Stored data entries
::::
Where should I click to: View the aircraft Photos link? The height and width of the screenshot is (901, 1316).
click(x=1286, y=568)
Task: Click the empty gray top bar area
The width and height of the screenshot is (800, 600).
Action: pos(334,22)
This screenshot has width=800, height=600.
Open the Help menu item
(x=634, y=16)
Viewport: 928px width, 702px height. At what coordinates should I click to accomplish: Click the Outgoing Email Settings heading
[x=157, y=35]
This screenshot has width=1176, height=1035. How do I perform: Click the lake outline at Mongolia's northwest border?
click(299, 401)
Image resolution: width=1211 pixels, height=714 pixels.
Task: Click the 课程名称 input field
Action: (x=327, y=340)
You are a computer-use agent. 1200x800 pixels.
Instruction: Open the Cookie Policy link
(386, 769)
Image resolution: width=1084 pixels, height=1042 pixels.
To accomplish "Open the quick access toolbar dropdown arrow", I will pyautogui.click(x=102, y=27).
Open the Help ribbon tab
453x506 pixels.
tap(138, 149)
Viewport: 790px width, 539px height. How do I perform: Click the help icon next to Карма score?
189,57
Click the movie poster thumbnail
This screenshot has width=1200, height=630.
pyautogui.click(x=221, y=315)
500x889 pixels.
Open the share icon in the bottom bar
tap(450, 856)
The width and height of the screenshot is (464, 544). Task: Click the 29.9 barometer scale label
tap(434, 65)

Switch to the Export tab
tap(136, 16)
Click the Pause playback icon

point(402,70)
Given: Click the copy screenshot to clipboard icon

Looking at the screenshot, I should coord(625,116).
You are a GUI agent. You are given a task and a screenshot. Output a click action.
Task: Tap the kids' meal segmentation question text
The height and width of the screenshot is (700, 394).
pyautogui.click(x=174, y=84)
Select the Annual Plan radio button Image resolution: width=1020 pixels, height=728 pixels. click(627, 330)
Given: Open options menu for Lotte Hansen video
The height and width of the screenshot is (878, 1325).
::::
• Your goal: Extract exactly the lines between the line containing "The width and height of the screenshot is (464, 544)." and the end of the data, including both.

• Exercise response:
The width and height of the screenshot is (464, 544). Task: Click the 29.9 barometer scale label
tap(434, 65)

Switch to the Export tab
tap(136, 16)
Click the Pause playback icon

point(402,70)
Given: Click the copy screenshot to clipboard icon

Looking at the screenshot, I should coord(625,116).
You are a GUI agent. You are given a task and a screenshot. Output a click action.
Task: Tap the kids' meal segmentation question text
The height and width of the screenshot is (700, 394).
pyautogui.click(x=174, y=84)
Select the Annual Plan radio button Image resolution: width=1020 pixels, height=728 pixels. click(627, 330)
Given: Open options menu for Lotte Hansen video
The height and width of the screenshot is (878, 1325).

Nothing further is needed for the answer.